Starbucks e além. . .

Por falar nisso, a transformação lean que a Starbucks está buscando é possível para todos os setores de serviço e de varejo. Muitos setores de serviço – especialmente de assistência médica – estão descobrindo o poder do lean. Mas o varejo continua sendo um estado da natureza - a maneira que os funcionários têm para estocar e reestocar as mercadorias, tendo frequentemente os itens errados em estoque, é uma grande oportunidade para varejistas em qualquer lugar. Você sabia que, em média, os fregueses de supermercados enchem seus carrinhos com o que eles querem em apenas um pouco mais do que em 50% das vezes?! Você percebe que em boas 20% das vezes, sua loja de calçados não tem o estilo ou número que você precisa?! Você se lembra a última vez (esta manhã, no meu caso) que recebeu um serviço que fez você querer gritar ou simplesmente ficar atônito?

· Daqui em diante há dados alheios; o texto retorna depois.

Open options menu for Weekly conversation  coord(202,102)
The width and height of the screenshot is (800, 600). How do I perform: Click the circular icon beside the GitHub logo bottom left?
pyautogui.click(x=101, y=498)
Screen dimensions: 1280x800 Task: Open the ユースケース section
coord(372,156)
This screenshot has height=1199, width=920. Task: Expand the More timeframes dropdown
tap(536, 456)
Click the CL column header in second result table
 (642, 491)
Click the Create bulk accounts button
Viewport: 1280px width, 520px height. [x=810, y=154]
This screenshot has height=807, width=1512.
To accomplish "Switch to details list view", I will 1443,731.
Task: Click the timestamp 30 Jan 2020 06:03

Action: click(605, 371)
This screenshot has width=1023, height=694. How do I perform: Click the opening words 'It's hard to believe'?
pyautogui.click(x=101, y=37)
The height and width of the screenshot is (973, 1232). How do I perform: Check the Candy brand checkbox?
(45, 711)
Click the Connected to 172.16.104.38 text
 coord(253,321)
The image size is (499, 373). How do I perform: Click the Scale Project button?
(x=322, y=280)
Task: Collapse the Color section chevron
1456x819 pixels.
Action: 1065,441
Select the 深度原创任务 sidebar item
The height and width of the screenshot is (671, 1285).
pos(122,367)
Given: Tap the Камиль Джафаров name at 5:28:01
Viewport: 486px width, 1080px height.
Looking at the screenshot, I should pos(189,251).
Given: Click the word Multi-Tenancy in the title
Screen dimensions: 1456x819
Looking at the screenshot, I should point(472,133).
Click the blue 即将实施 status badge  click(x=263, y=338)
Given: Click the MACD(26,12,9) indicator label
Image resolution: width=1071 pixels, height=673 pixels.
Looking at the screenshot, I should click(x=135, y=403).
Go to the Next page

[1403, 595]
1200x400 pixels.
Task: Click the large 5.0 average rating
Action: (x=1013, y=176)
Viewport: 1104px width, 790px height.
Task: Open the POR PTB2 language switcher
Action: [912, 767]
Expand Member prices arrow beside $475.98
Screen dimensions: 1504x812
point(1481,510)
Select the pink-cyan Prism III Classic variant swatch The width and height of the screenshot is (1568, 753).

De volta ao The Wall Street Journal, toda essa publicidade é provavelmente desafortunada no sentido de que a Starbucks ainda está muito no início da sua jornada lean. A Starbucks está abordando os princípios lean da única maneira que pode, e tem sido muito lenta e metódica em desenvolvê-los de uma maneira que se enquadra em sua cultura. É fantástico que como um resultado de tudo isso a Starbucks talvez consiga fornecer um ótimo modelo para empresas de serviço e varejo aprenderem. Mas esse é um grande talvez (grifado, em itálico, negrito) – ainda é muito cedo para falar nisso. Estou feliz de que eles estejam tentando e aprendendo.

John Shook

Resumo da evolução do lean: das atividades dos frigoríficos de Chicago à Starbucks

Atividades de frigoríficos de Chicago -> Henry Ford -> Toyota -> Starbucks

Atividades de frigoríficos de Chicago e o lado técnico da produção enxuta -> a linha de desmontagem

Henry Ford e o lado técnico da produção enxuta -> a linha de montagem

Toyota -> revolucionou o lado técnico da produção enxuta com a inclusão da complexidade de produtos (para benefício dos clientes). Ainda mais importante, revolucionou a dimensão social, respeitando tanto o intelecto quanto as mãos dos trabalhadores (de maneira que os trabalhadores fabris se tornaram trabalhadores do conhecimento, os cientistas).